Top of Excerpt provided

For many years, KXMA placed inserts into KXMB's newscasts. However, recent cutbacks have resulted in KXMA's operations being largely merged with those of KXMB, and local inserts have been eliminated.

As a whole, KX Television has long trailed NBC North Dakota in the ratings by a significant margin; the main stations and their satellites are counted as one station for ratings and regulatory purposes. However, KX News Morning has recently surged well ahead of NBC North Dakota's Country Morning Today—the only time in recent memory that NBC North Dakota has lost consecutive ratings periods in any time slot.

On November 30, 2013, actor Will Ferrell, as a promotion for his film Anchorman 2, co-anchored the KX network's evening news as his character Ron Burgundy.

Technical information

Subchannels
The station's digital signal is multiplexed:

Starting in 2016, KXMA moved CBS programming to its second digital subchannel, with The CW on its primary channel. This is likely to ensure satellite carriage for The CW in the market.

Bottom of Excerpt provided

== Parts of the exercise ==
1. In the excerpt provided, on what date did Will Ferrell co-anchor the KX network's evening news as Ron Burgundy?
2. From the listing below, set down verbatim the lines beginning at the line that contains "has width=1000, height=700." and ending after the line that contains "legend: Cumulative Arrivals(all) λ: 0.04 Cumulativ… is". Leave the pictures out of your answer.

Top of Data shown

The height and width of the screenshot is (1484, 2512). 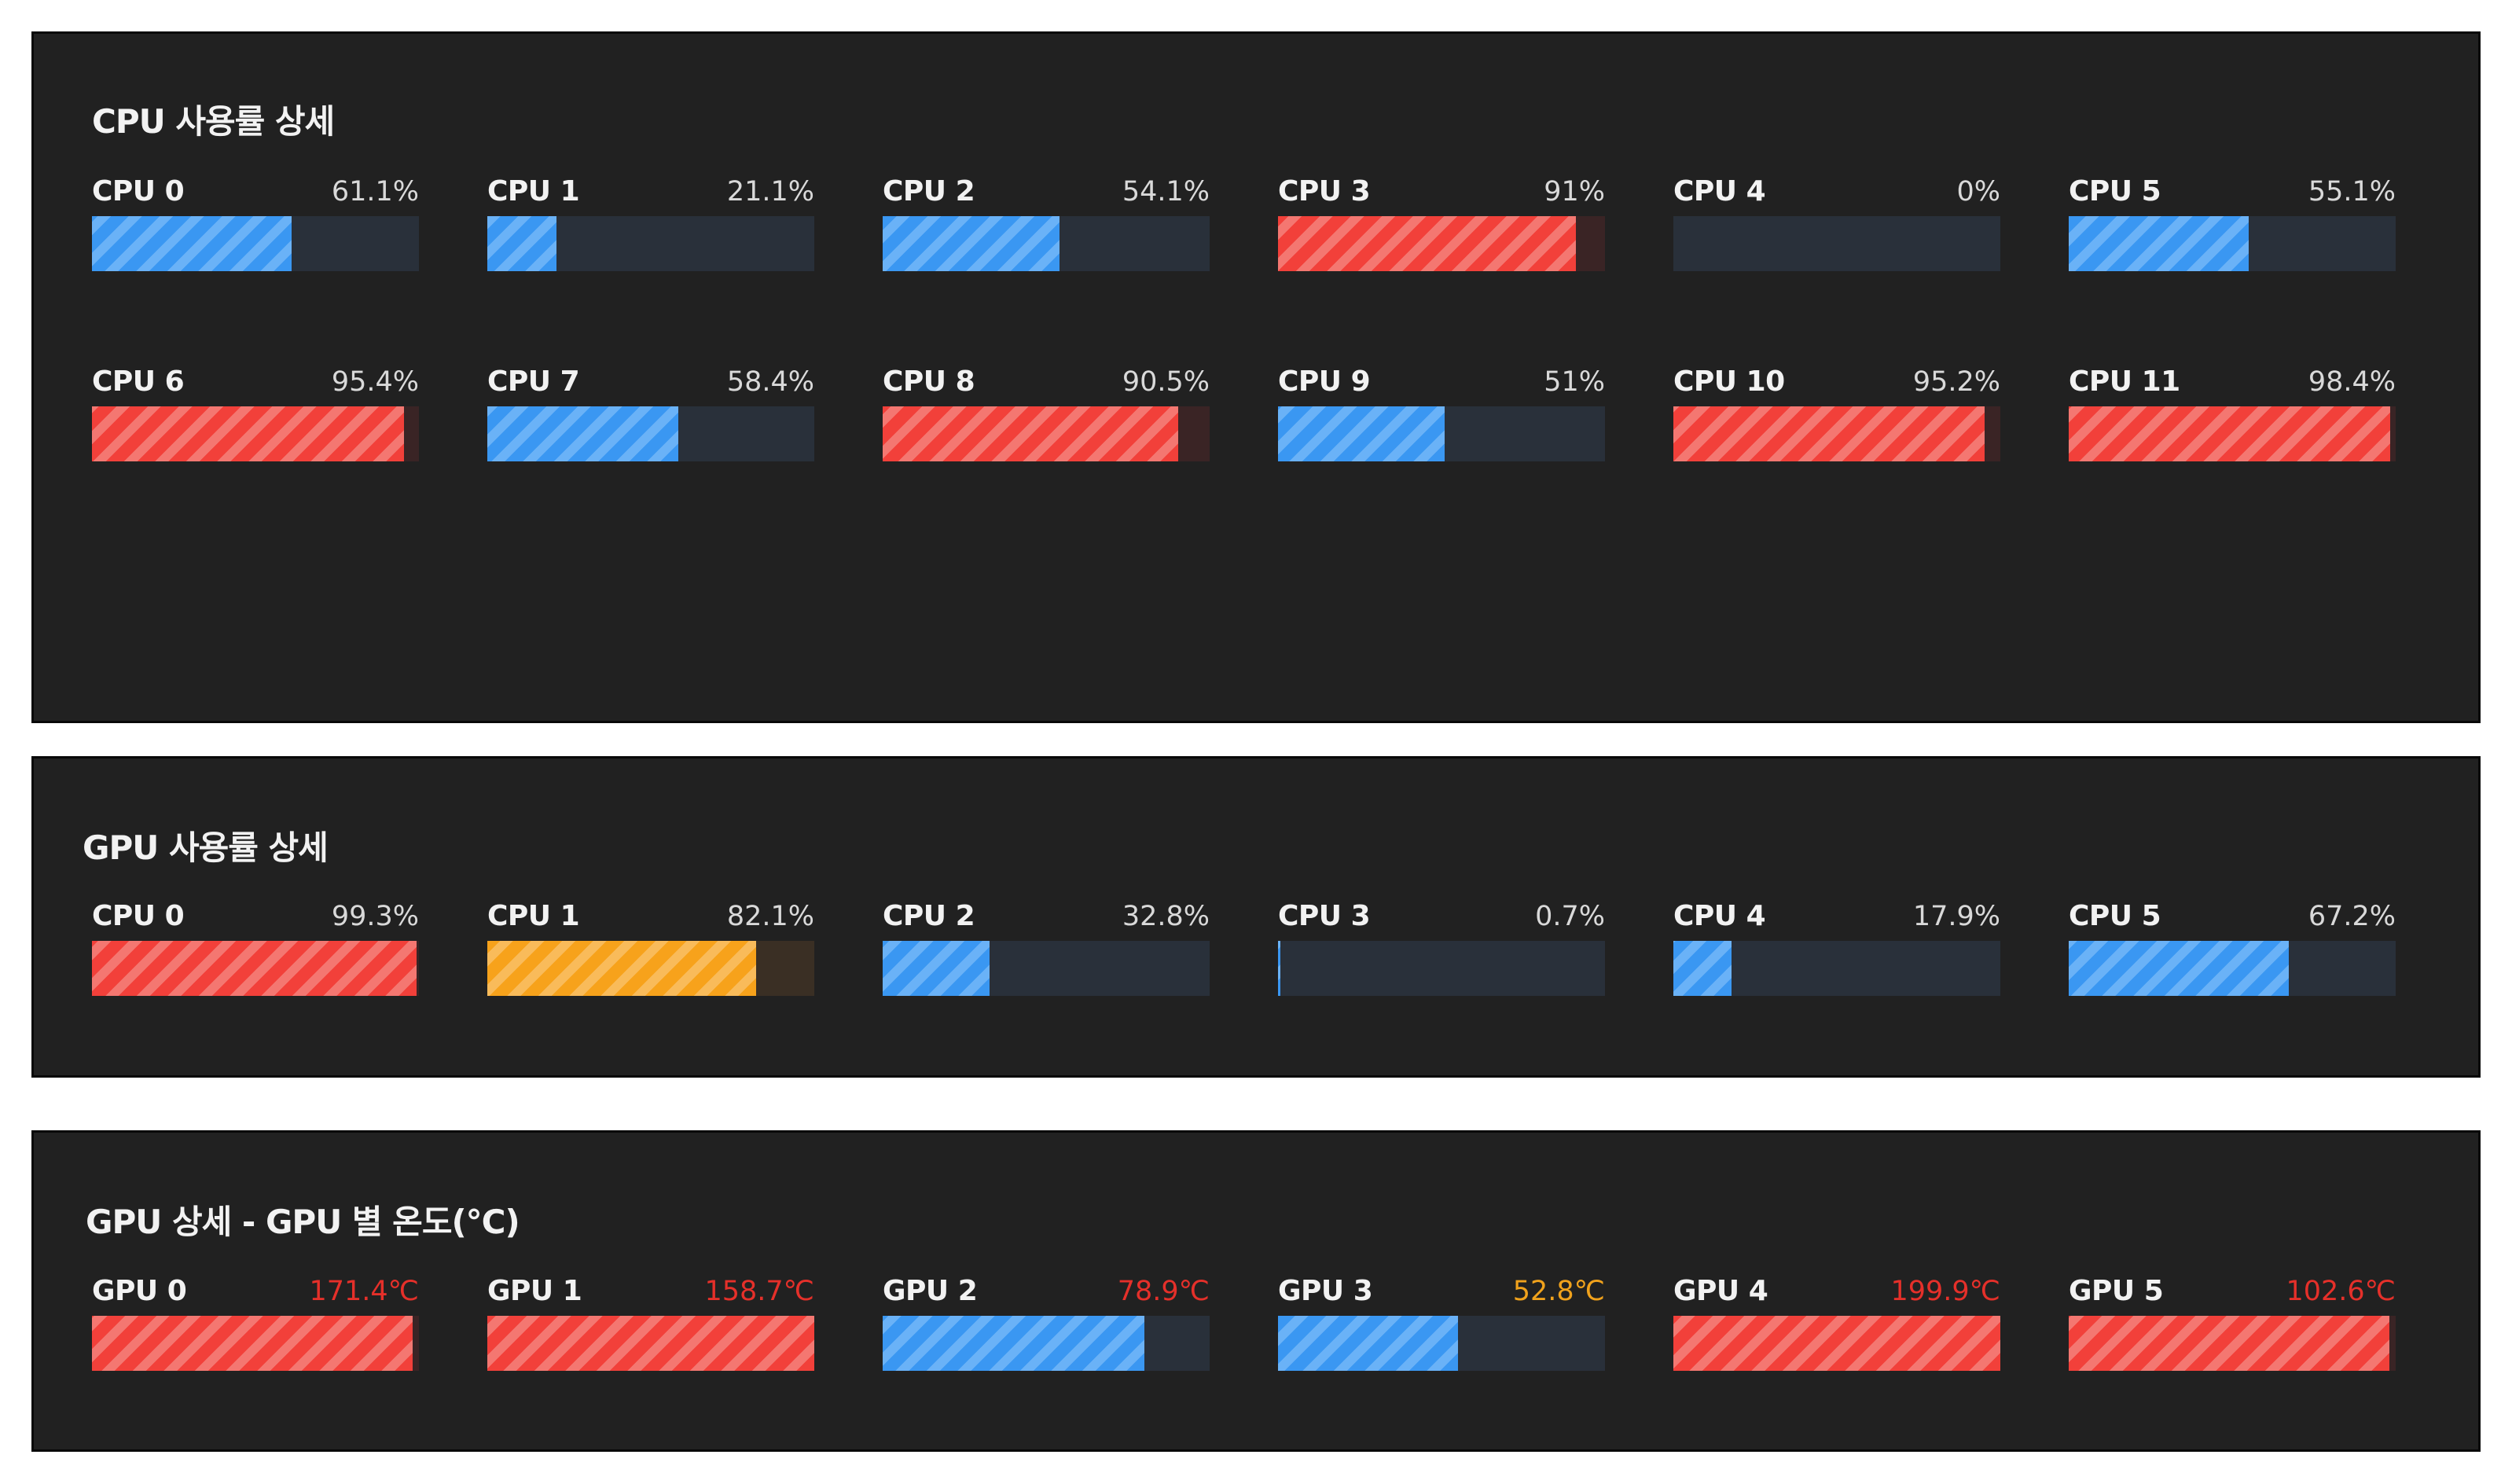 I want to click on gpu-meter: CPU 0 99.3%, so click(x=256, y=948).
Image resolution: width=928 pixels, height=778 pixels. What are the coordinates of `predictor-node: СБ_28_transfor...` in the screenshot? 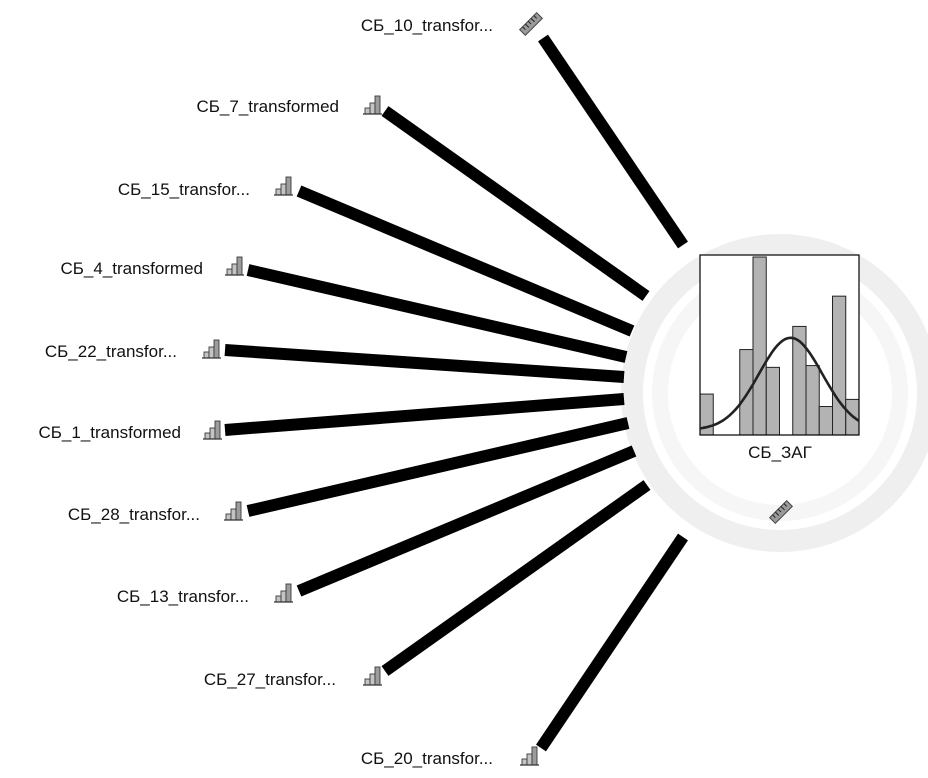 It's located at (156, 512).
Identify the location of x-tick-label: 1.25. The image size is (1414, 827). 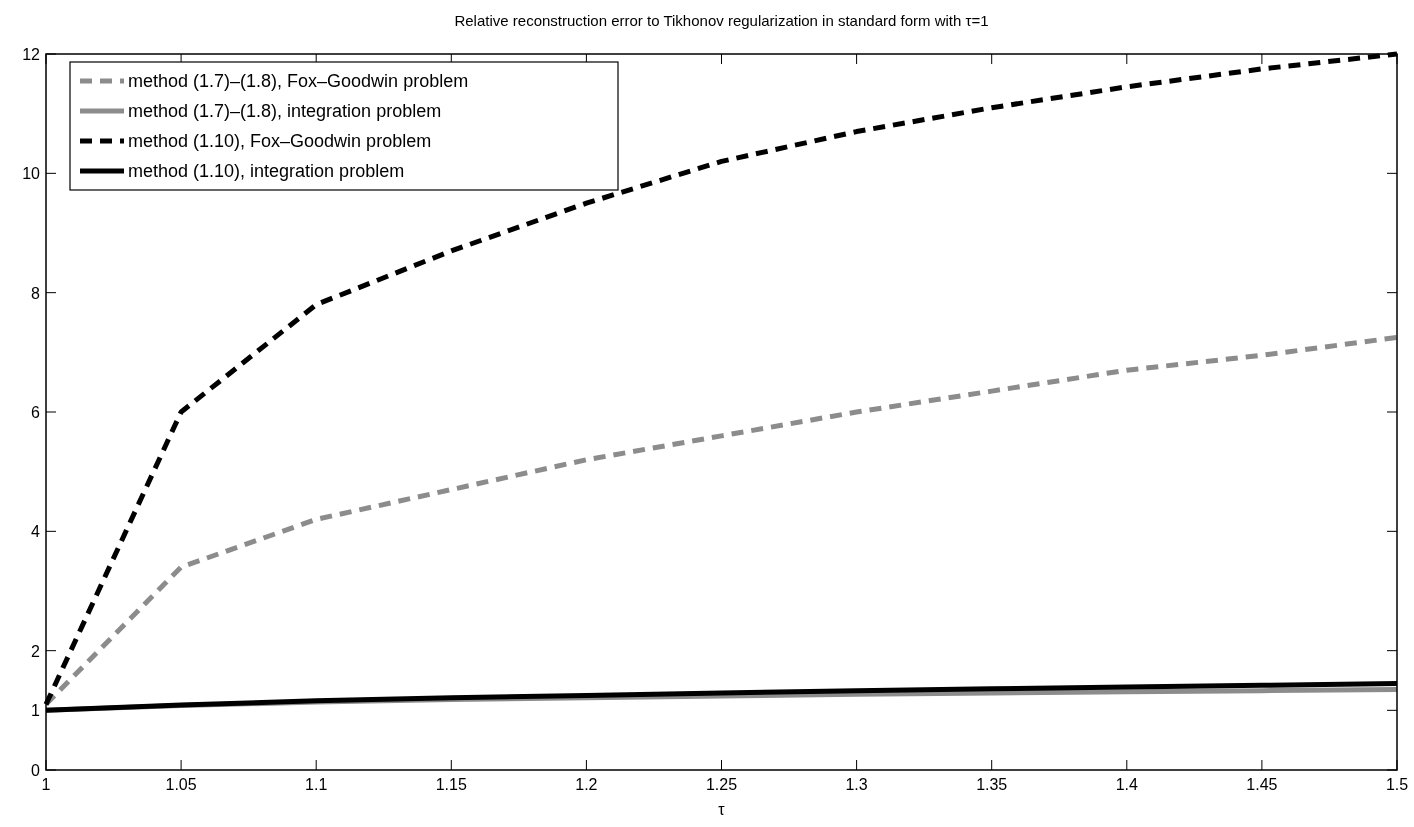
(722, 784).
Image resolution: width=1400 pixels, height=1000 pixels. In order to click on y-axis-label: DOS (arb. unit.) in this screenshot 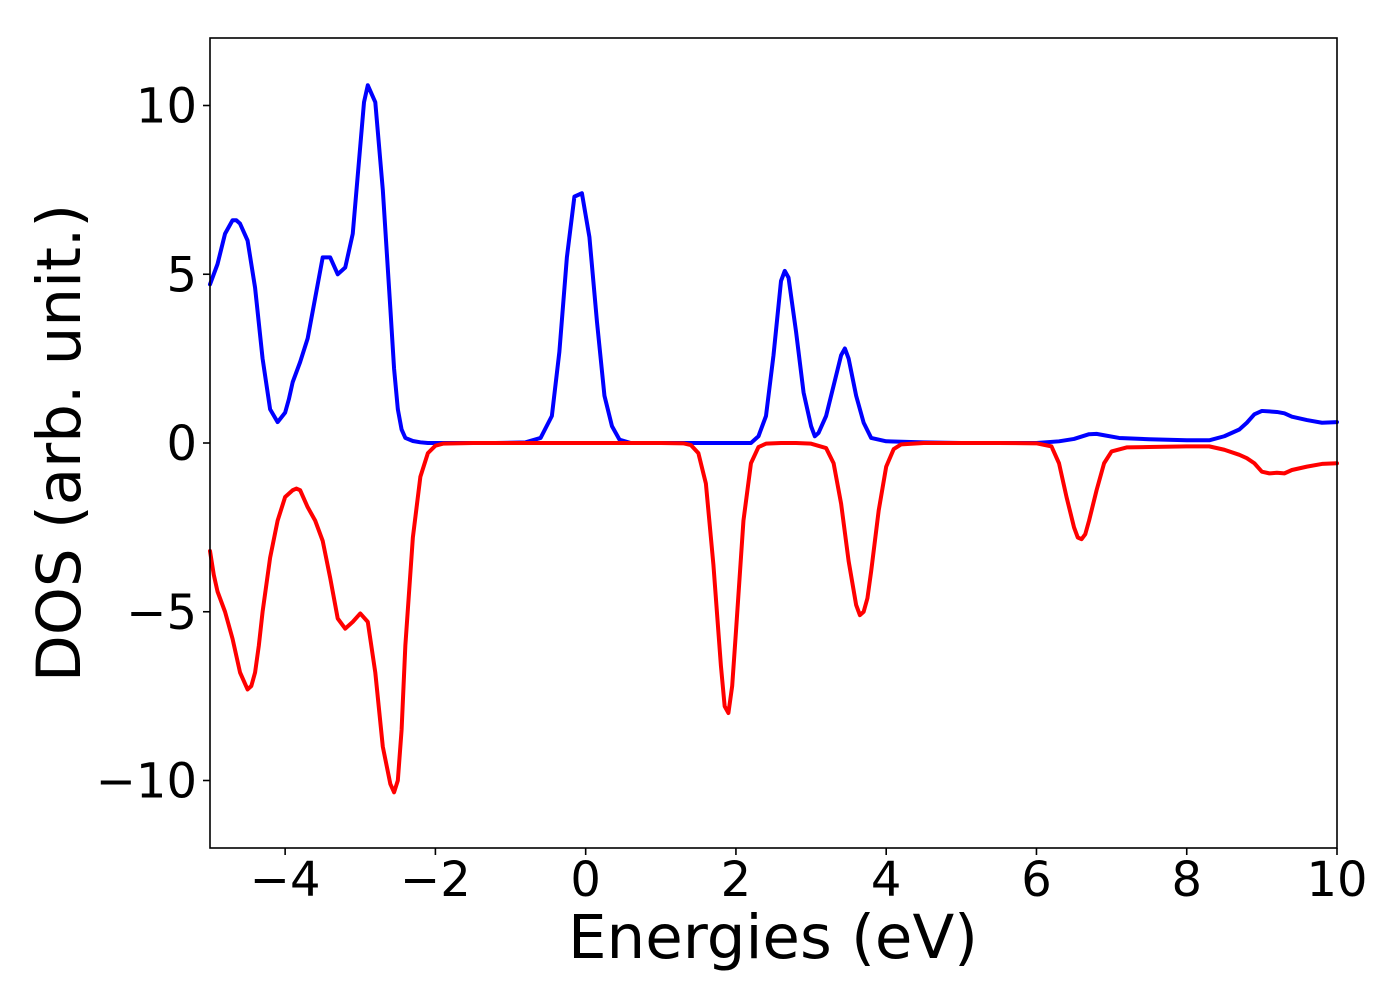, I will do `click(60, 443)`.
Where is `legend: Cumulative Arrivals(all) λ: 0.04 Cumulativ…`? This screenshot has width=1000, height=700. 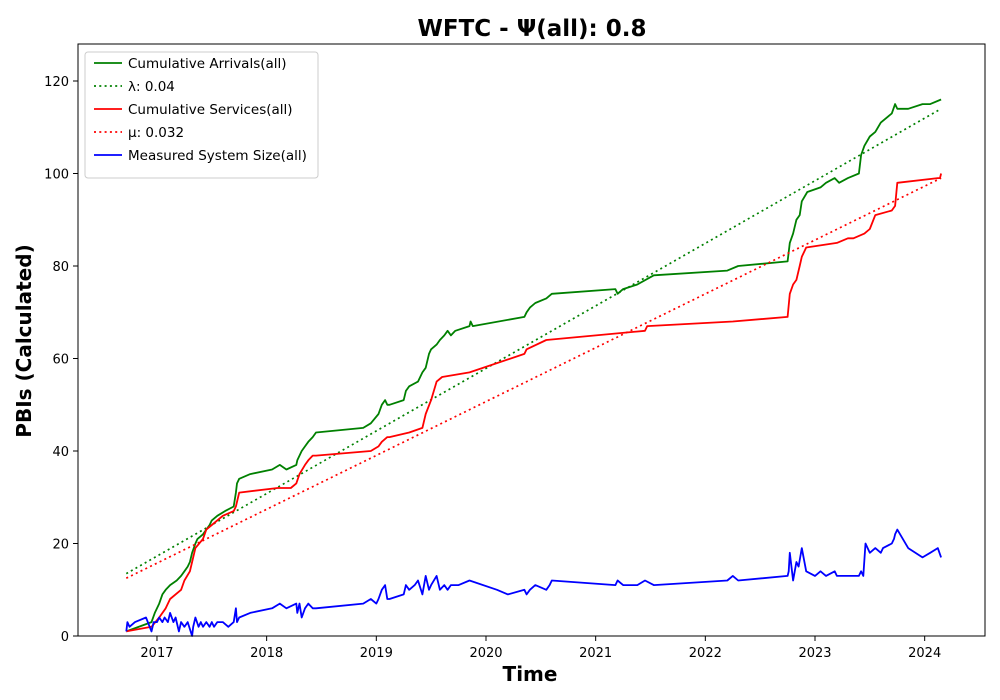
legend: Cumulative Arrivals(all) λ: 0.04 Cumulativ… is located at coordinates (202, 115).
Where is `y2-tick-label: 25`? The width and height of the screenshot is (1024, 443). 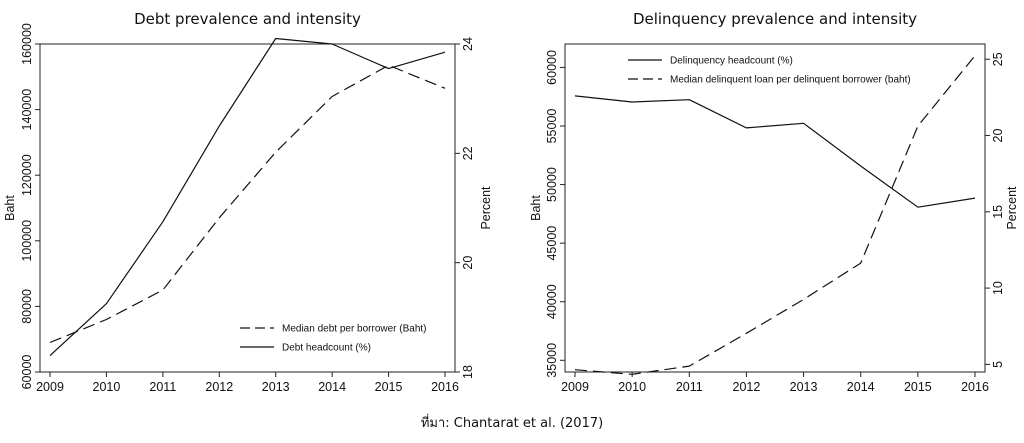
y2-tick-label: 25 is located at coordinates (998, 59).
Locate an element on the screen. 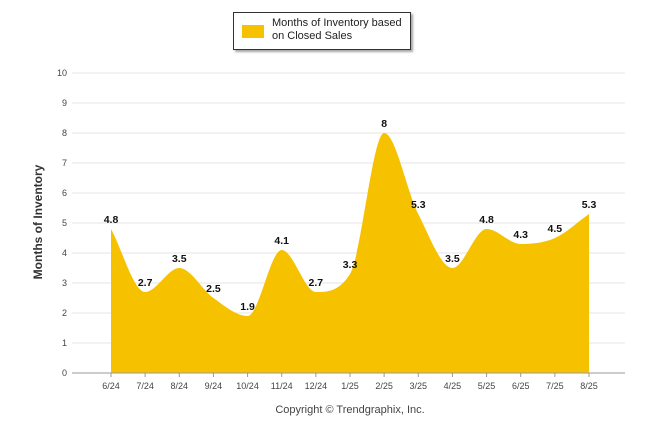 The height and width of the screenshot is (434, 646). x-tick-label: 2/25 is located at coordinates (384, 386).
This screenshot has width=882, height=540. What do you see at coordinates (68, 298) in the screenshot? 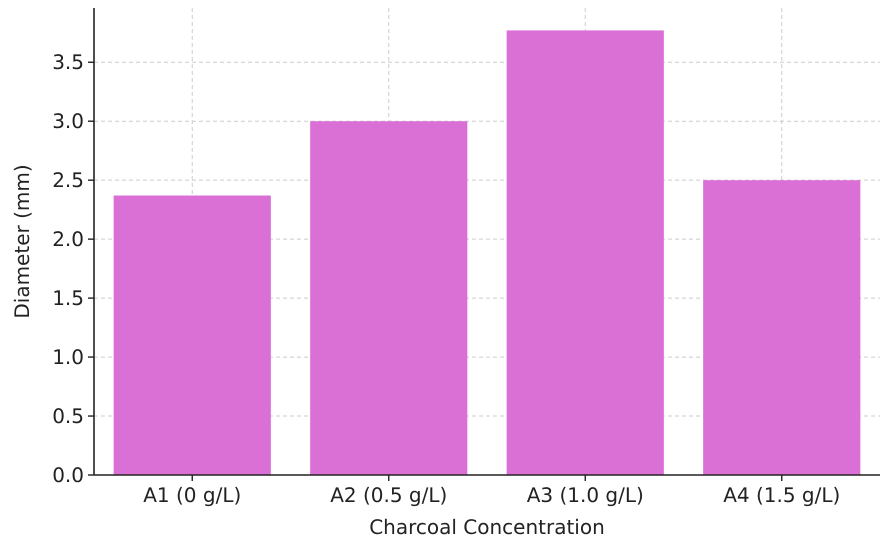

Bottom of Data shown

== Outputs in order ==
1. November 30, 2013.

2.
Where is `legend: Cumulative Arrivals(all) λ: 0.04 Cumulativ…`? This screenshot has width=1000, height=700. 
legend: Cumulative Arrivals(all) λ: 0.04 Cumulativ… is located at coordinates (202, 115).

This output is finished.